Could you print exactly the lines from the one that contains "Given: Order training in the 9 000 Kč card" to the end of the data, both ends included, and nothing else? Skip the pictures.

START STUDY MATERIAL

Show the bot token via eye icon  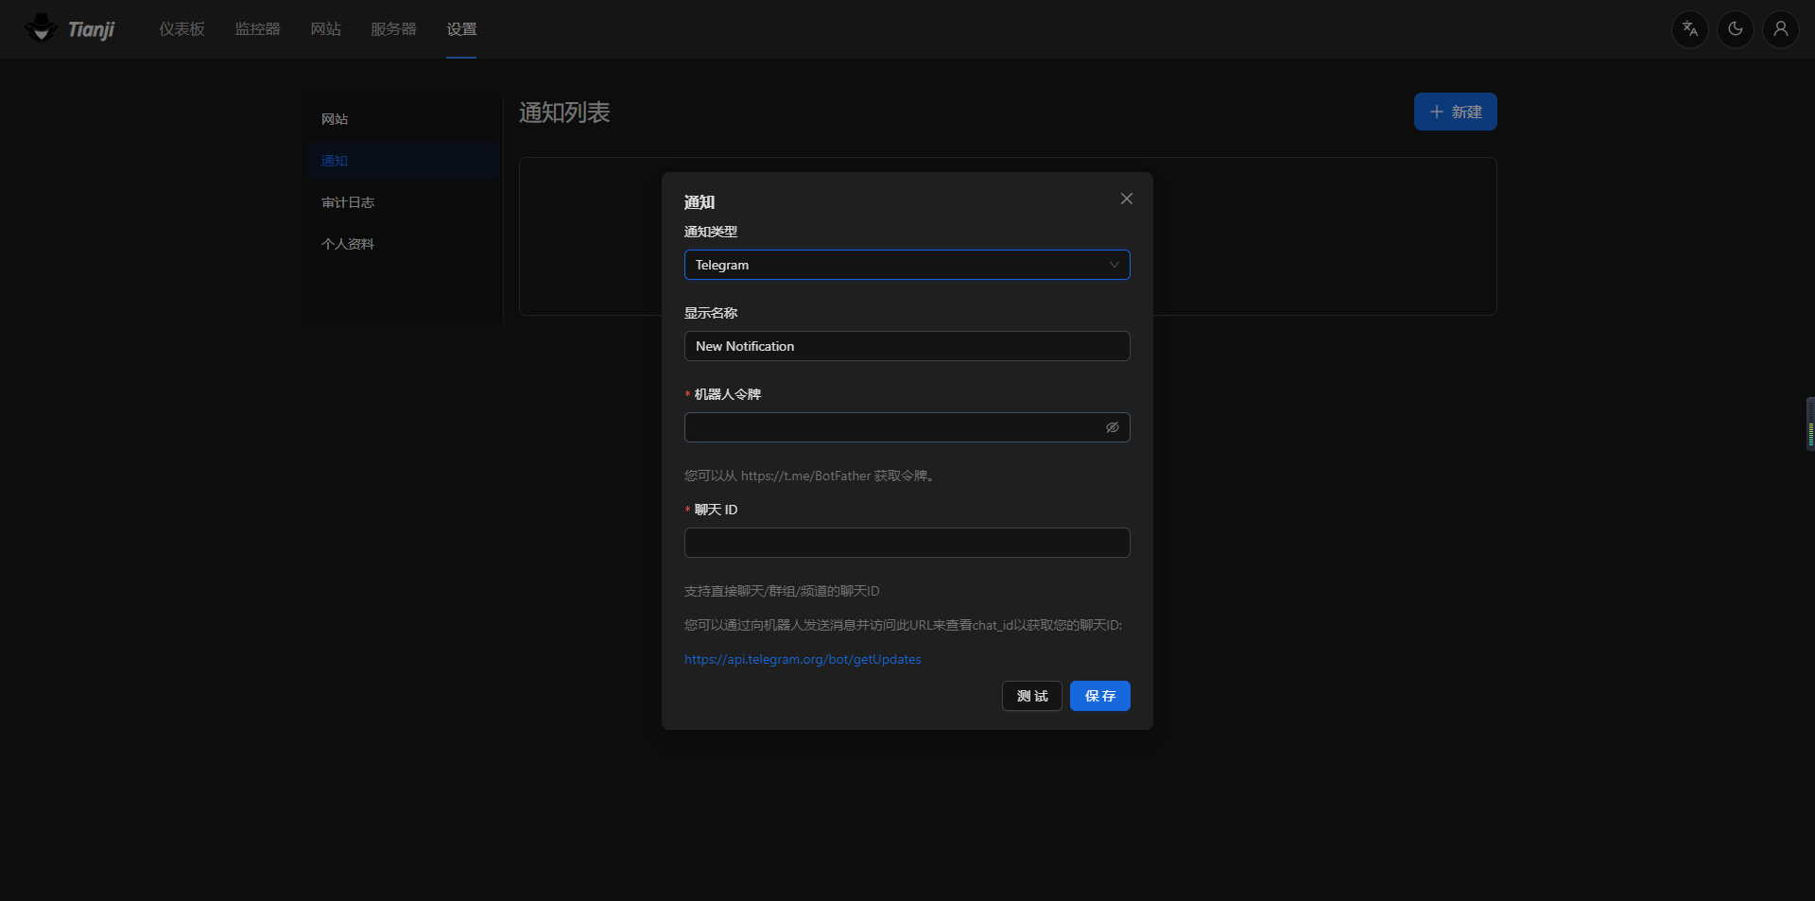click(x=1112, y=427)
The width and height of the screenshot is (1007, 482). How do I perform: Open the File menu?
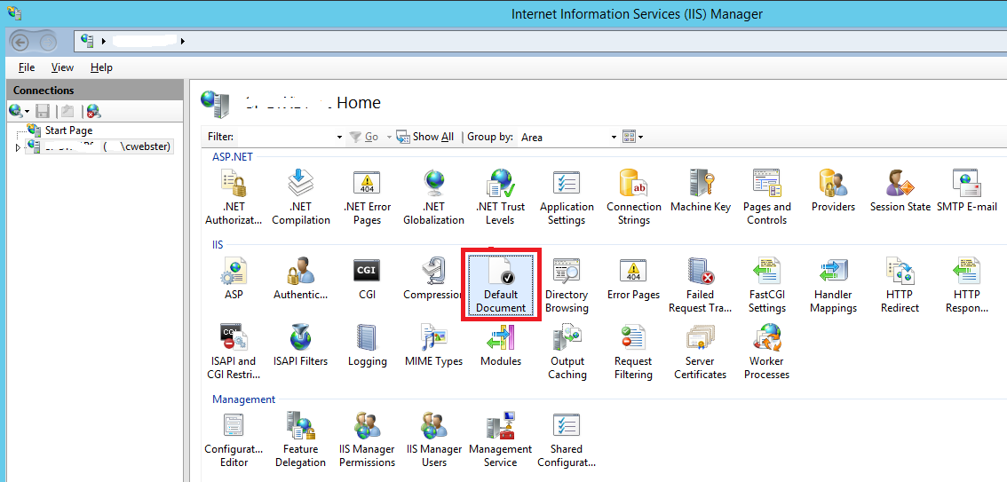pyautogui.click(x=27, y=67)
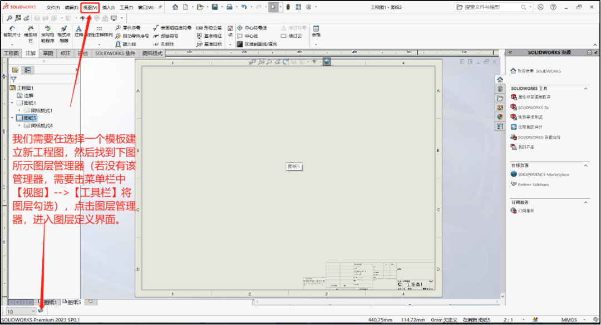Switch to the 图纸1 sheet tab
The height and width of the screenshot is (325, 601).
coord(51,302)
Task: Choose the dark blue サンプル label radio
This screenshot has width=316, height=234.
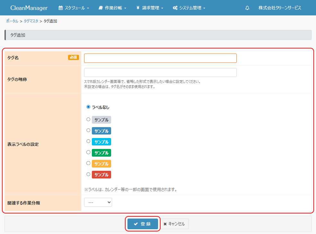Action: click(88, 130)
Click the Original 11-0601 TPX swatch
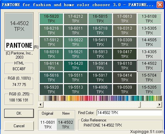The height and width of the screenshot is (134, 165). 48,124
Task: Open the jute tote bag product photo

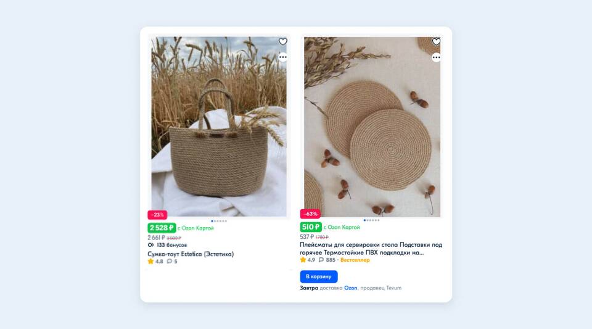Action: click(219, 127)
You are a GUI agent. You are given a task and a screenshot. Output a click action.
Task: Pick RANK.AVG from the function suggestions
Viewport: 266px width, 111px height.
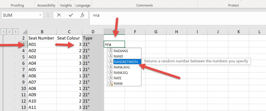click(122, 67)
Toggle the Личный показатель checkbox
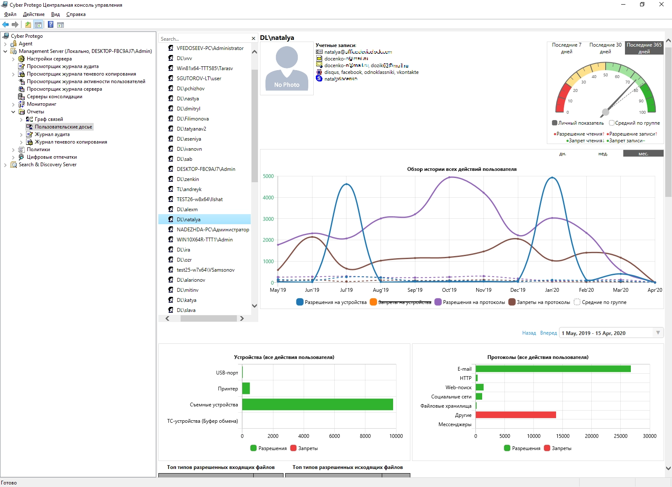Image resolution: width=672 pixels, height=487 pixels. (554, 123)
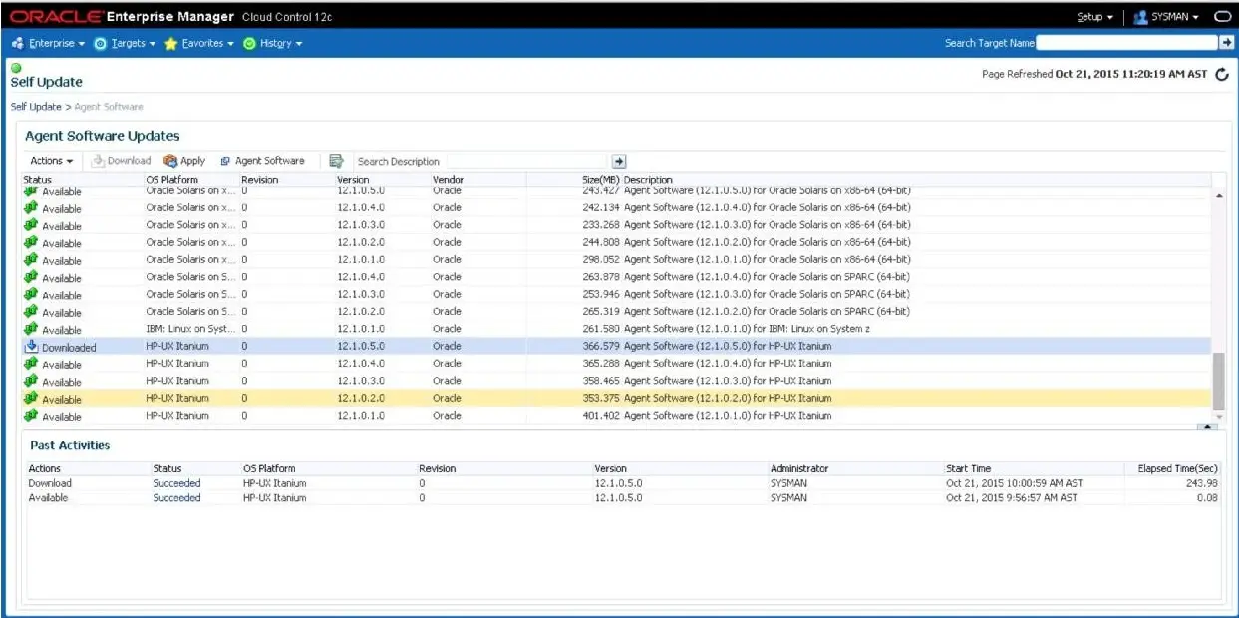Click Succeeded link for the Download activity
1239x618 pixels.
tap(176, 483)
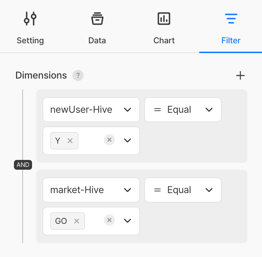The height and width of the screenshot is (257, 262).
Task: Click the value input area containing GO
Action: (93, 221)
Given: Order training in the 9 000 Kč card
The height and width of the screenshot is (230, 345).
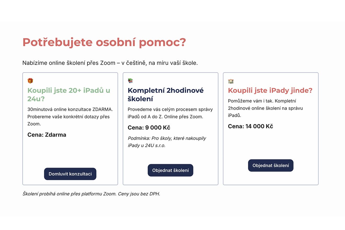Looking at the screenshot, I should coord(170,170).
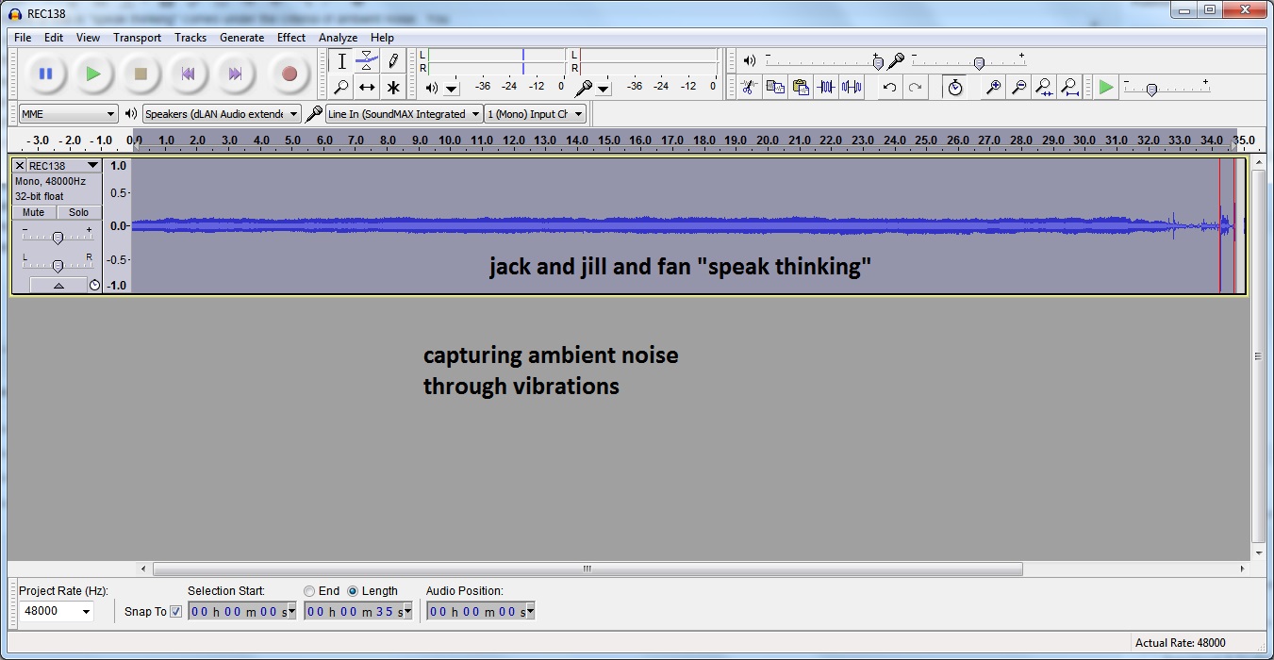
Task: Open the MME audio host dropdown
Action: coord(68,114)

END STUDY MATERIAL

● **RESPONSE AREA**
Given: Order training in the 9 000 Kč card
The height and width of the screenshot is (230, 345).
Looking at the screenshot, I should coord(170,170).
Task: Open the MME audio host dropdown
Action: coord(68,114)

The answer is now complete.